By composting at home and the church, we can: 1) reduce the amount of garbage we generate, 2) create valuable compost for home and church gardens, and 3) decrease our carbon footprints by sequestering carbon in the soil.
As part of our goal to achieve “zero waste” on our church campus, Nativity uses a composting service, Food FWD (http://foodfwdnc.com/), which distributes sustainable and compostable single-use items like cups and plates, utensils, take out boxes, and other products for people looking to use earth-friendly items. FWD has provided the church with two collection bins, which they pick up weekly.
Also on our church campus, we have two compost bins just inside the fence of the Nativity Community Garden (NCG). The finished compost is used in the garden. Parishioners are welcome to add compostable materials from their homes to the bins in the NCG). Please only add new raw material to the right hand bin. For what to compost and what not to compost, see lists below.

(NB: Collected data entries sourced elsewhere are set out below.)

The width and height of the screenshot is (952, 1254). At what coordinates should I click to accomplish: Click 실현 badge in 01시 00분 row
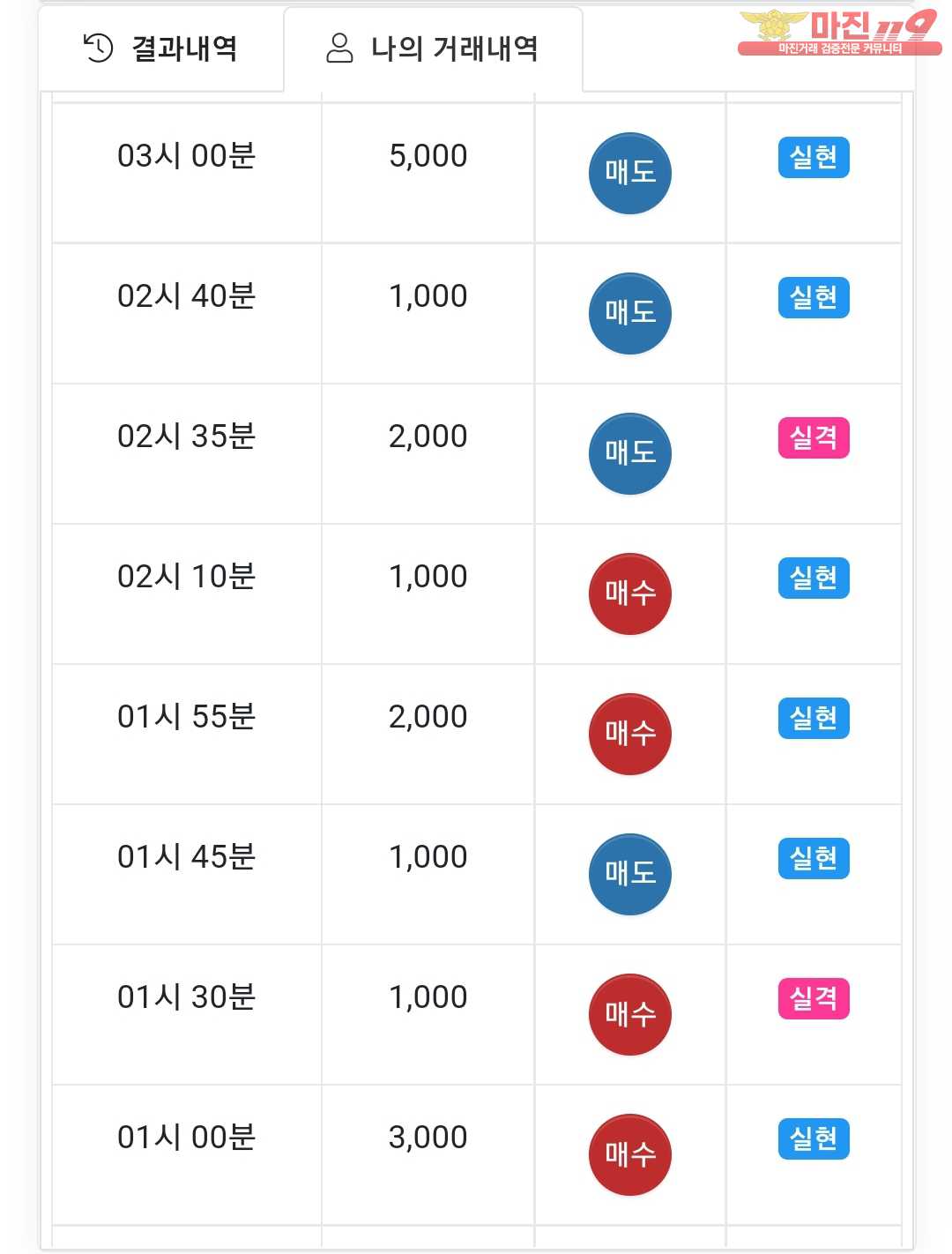pyautogui.click(x=813, y=1139)
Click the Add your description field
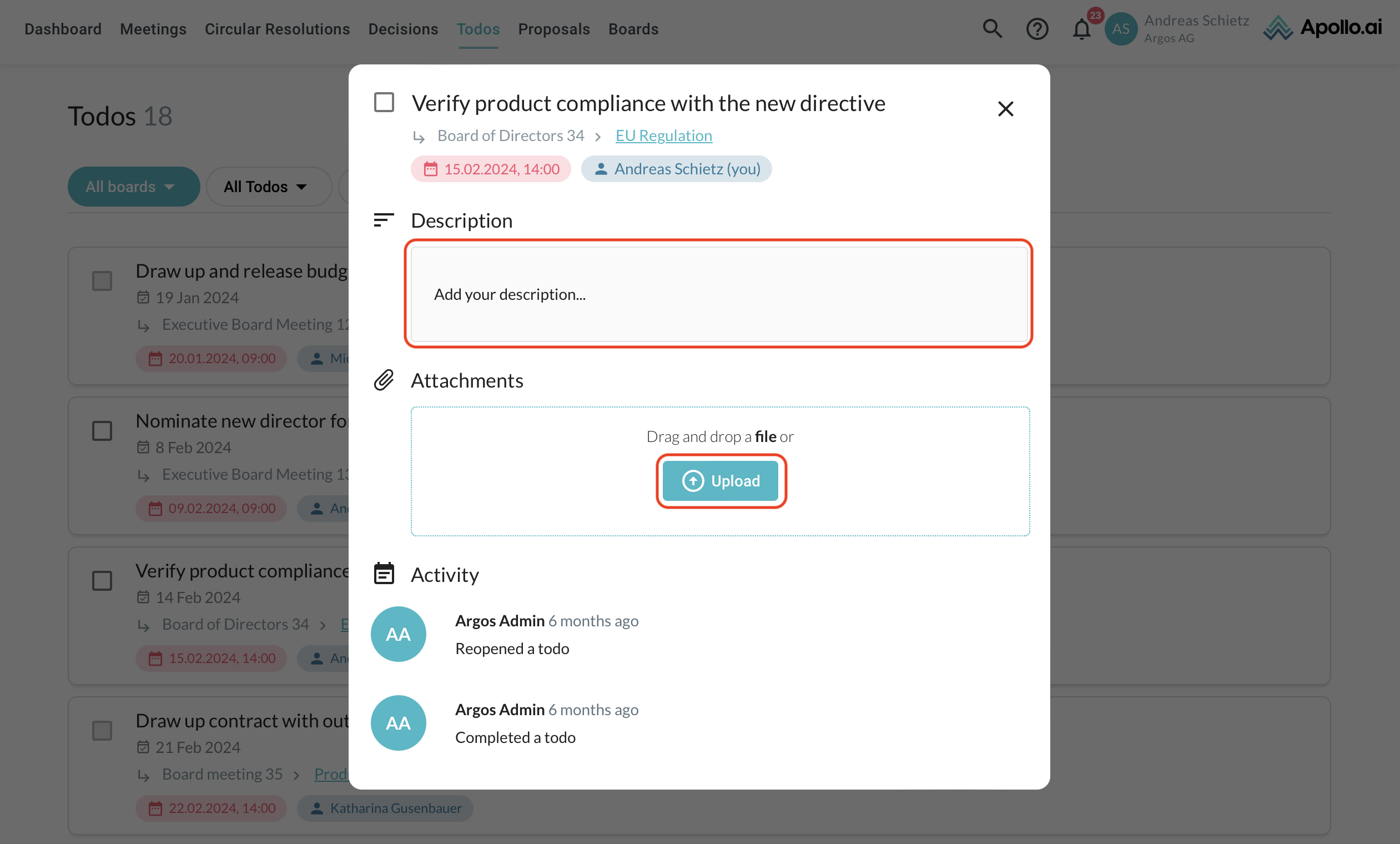1400x844 pixels. point(719,294)
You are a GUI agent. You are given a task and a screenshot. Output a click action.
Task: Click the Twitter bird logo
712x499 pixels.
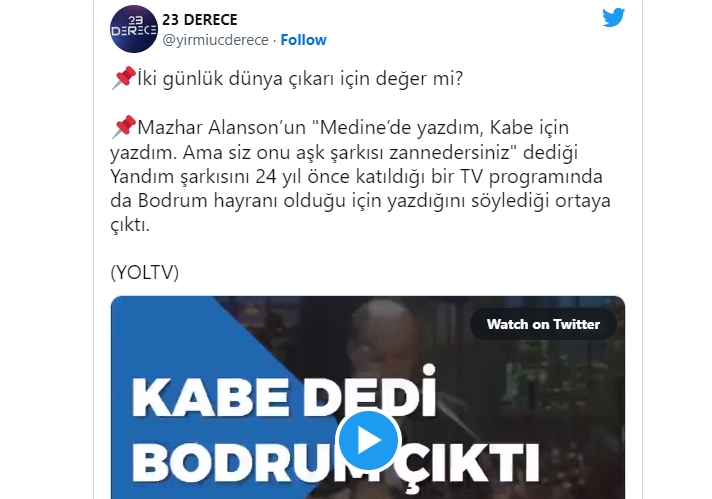pos(613,18)
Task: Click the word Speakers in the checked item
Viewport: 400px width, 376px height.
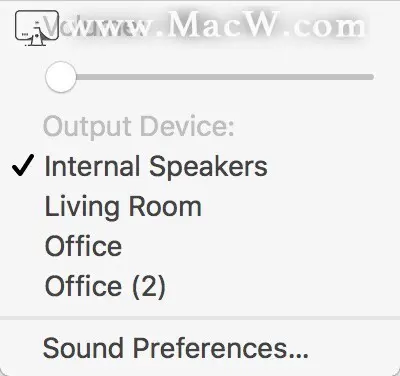Action: pos(208,167)
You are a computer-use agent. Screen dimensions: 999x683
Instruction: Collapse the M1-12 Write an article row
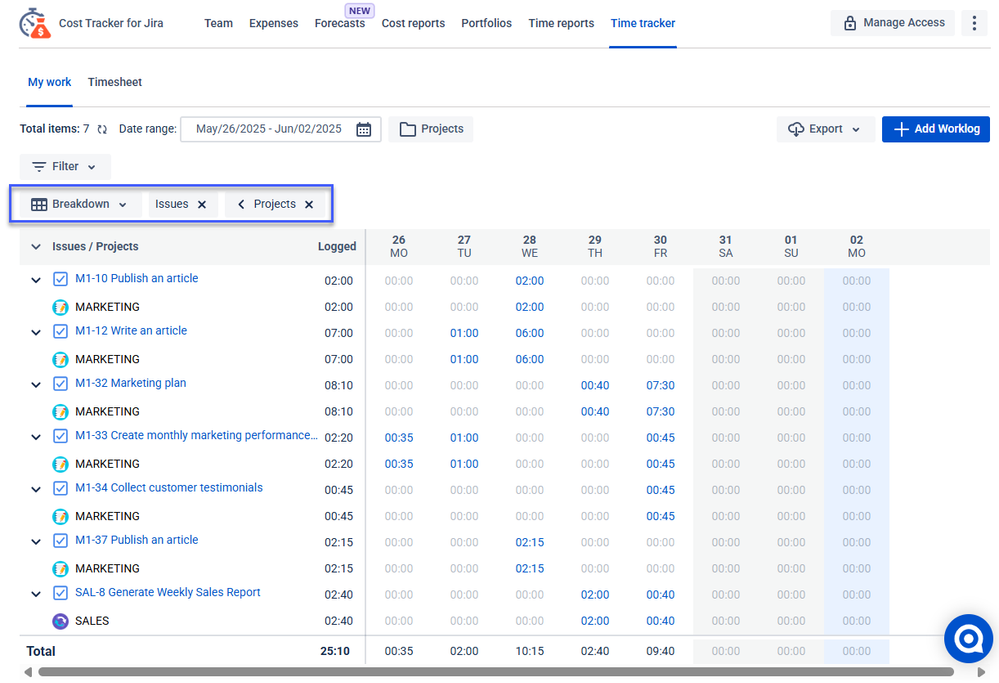(36, 333)
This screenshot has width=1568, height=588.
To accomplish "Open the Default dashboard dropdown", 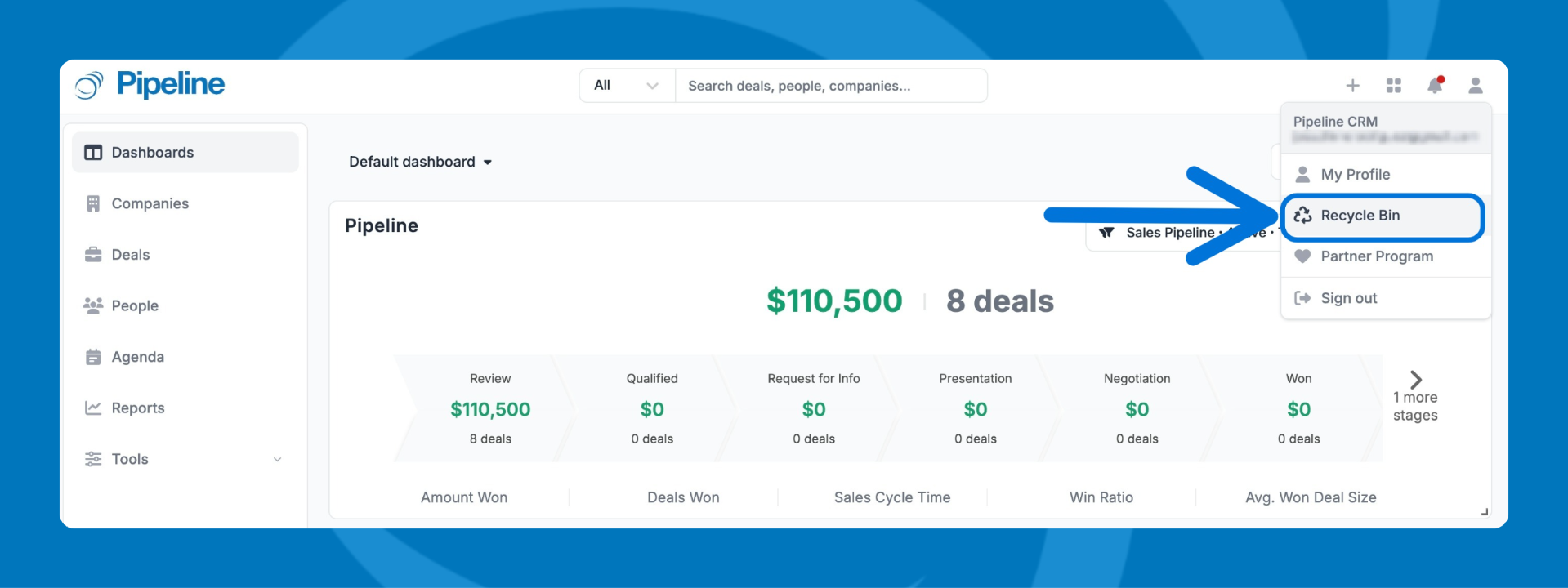I will [420, 162].
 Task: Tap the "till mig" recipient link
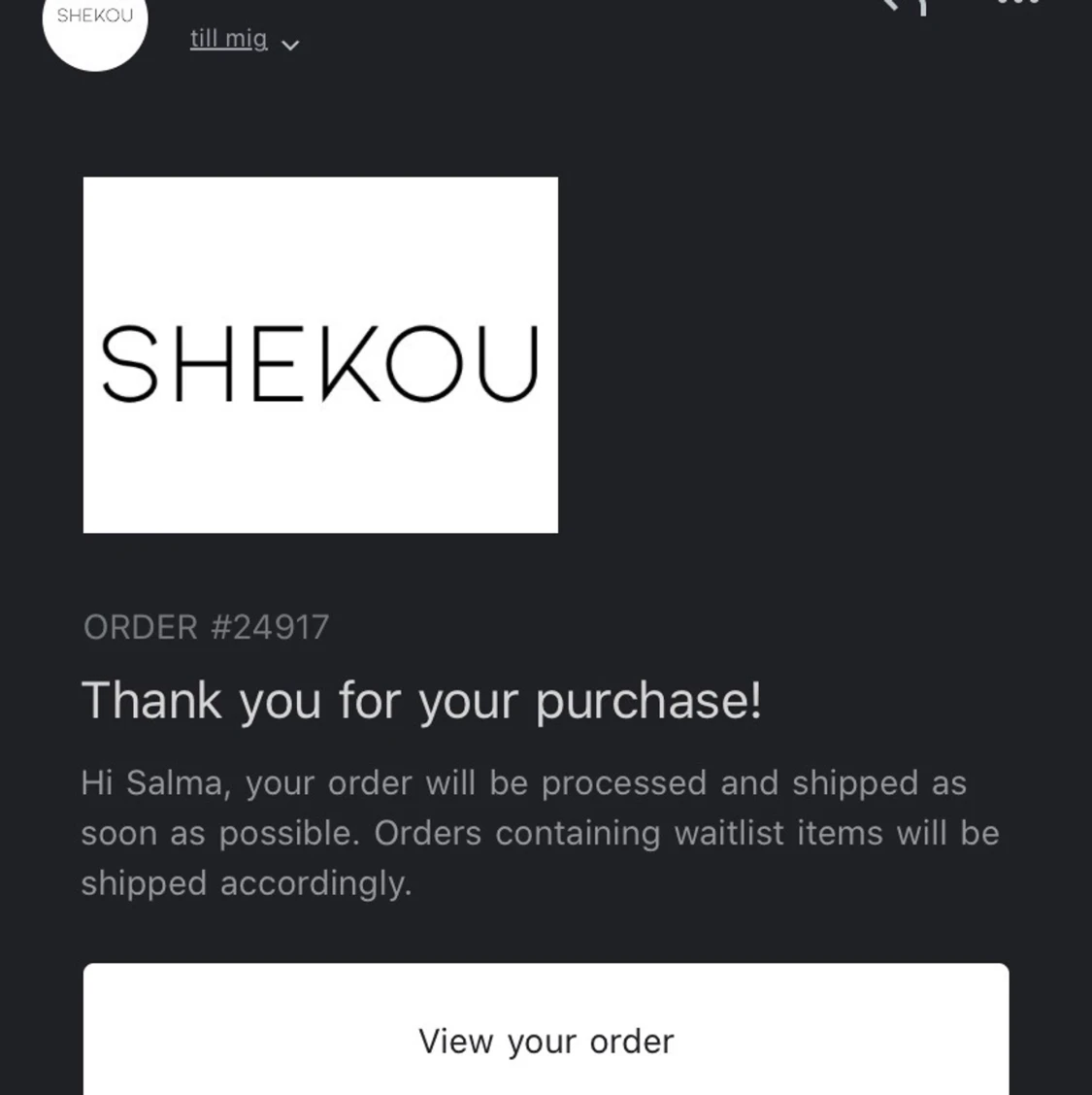click(x=228, y=39)
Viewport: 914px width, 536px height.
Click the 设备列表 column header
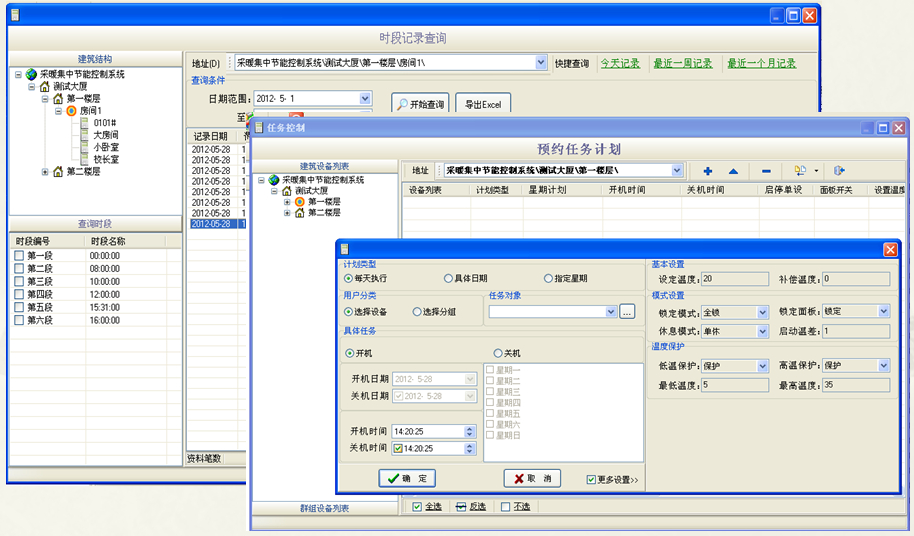pyautogui.click(x=425, y=189)
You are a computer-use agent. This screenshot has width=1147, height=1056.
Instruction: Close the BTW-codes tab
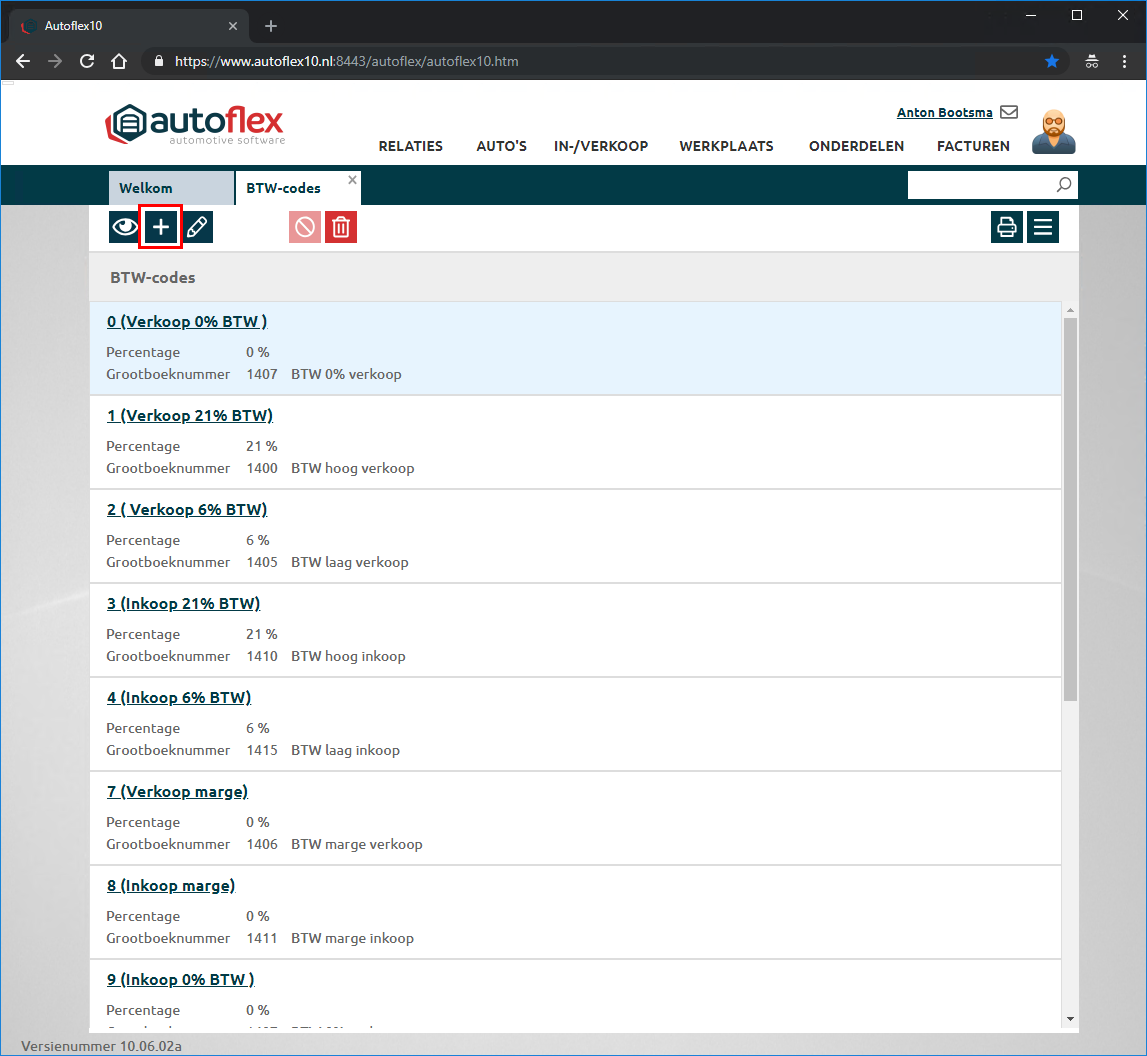pyautogui.click(x=352, y=180)
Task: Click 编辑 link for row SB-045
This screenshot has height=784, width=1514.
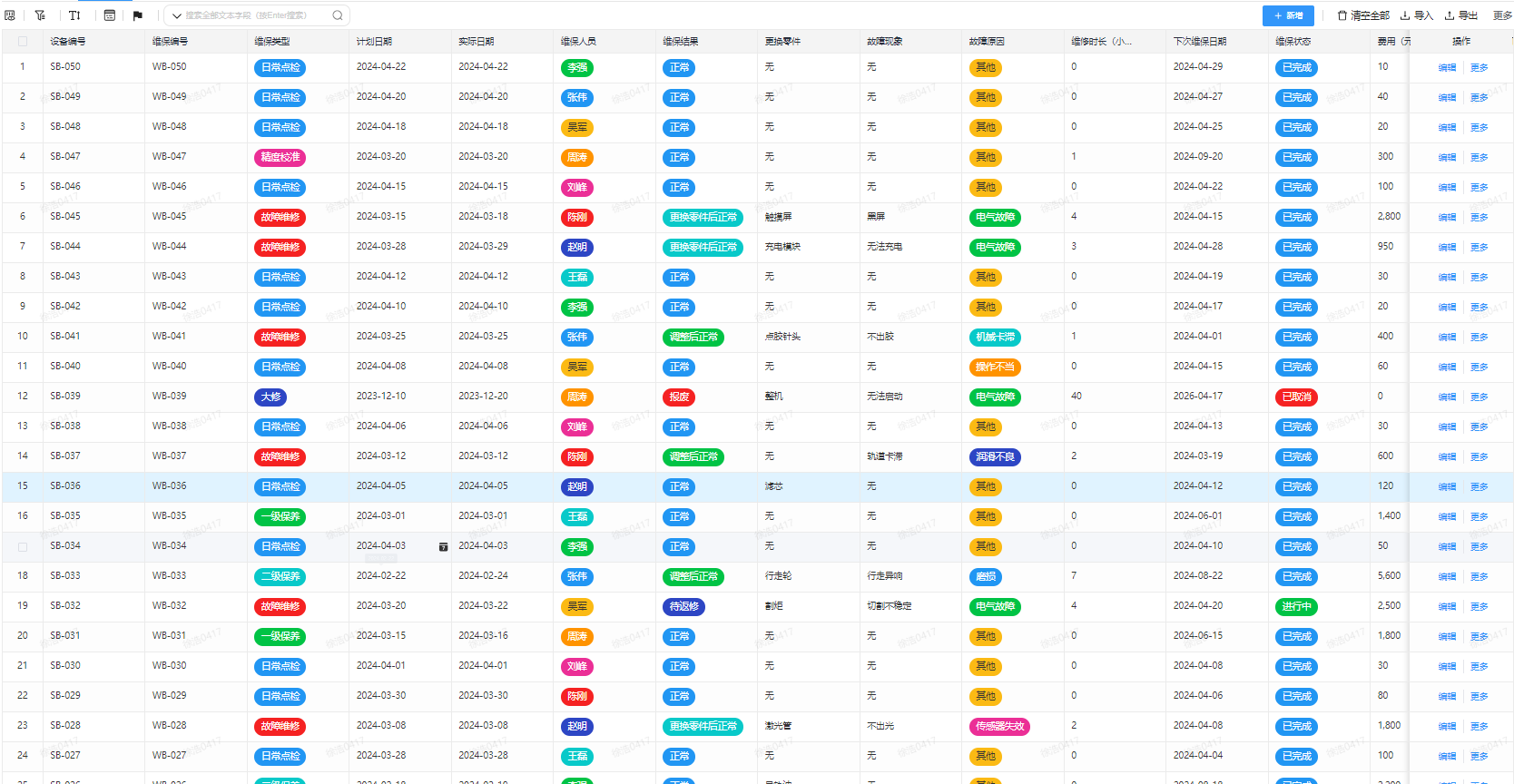Action: [1447, 218]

Another option to keep compostable material out of the landfill is to sign up for a household composting service like CompostNow (http://compostnow.org/).

What to Compost:
Kitchen greens, fruit scraps, chewing gum, vegetable scraps, house plant trimmings, coffee grounds, rice, pasta, eggshells, tea bags, fresh flowers (not woody), plant trimmings (not woody), leaves (not as thick matt), coffee filters, stale bread, paper napkins, paper towels, dryer lint (not containing synthetic fibers), hair, fur from brushed animals.

What not to Compost:
Meat, fish, bones, dairy products, oils and fats, sauces, ashes, pet waste, diseased plants, weeds (especially with seeds), grass clippings.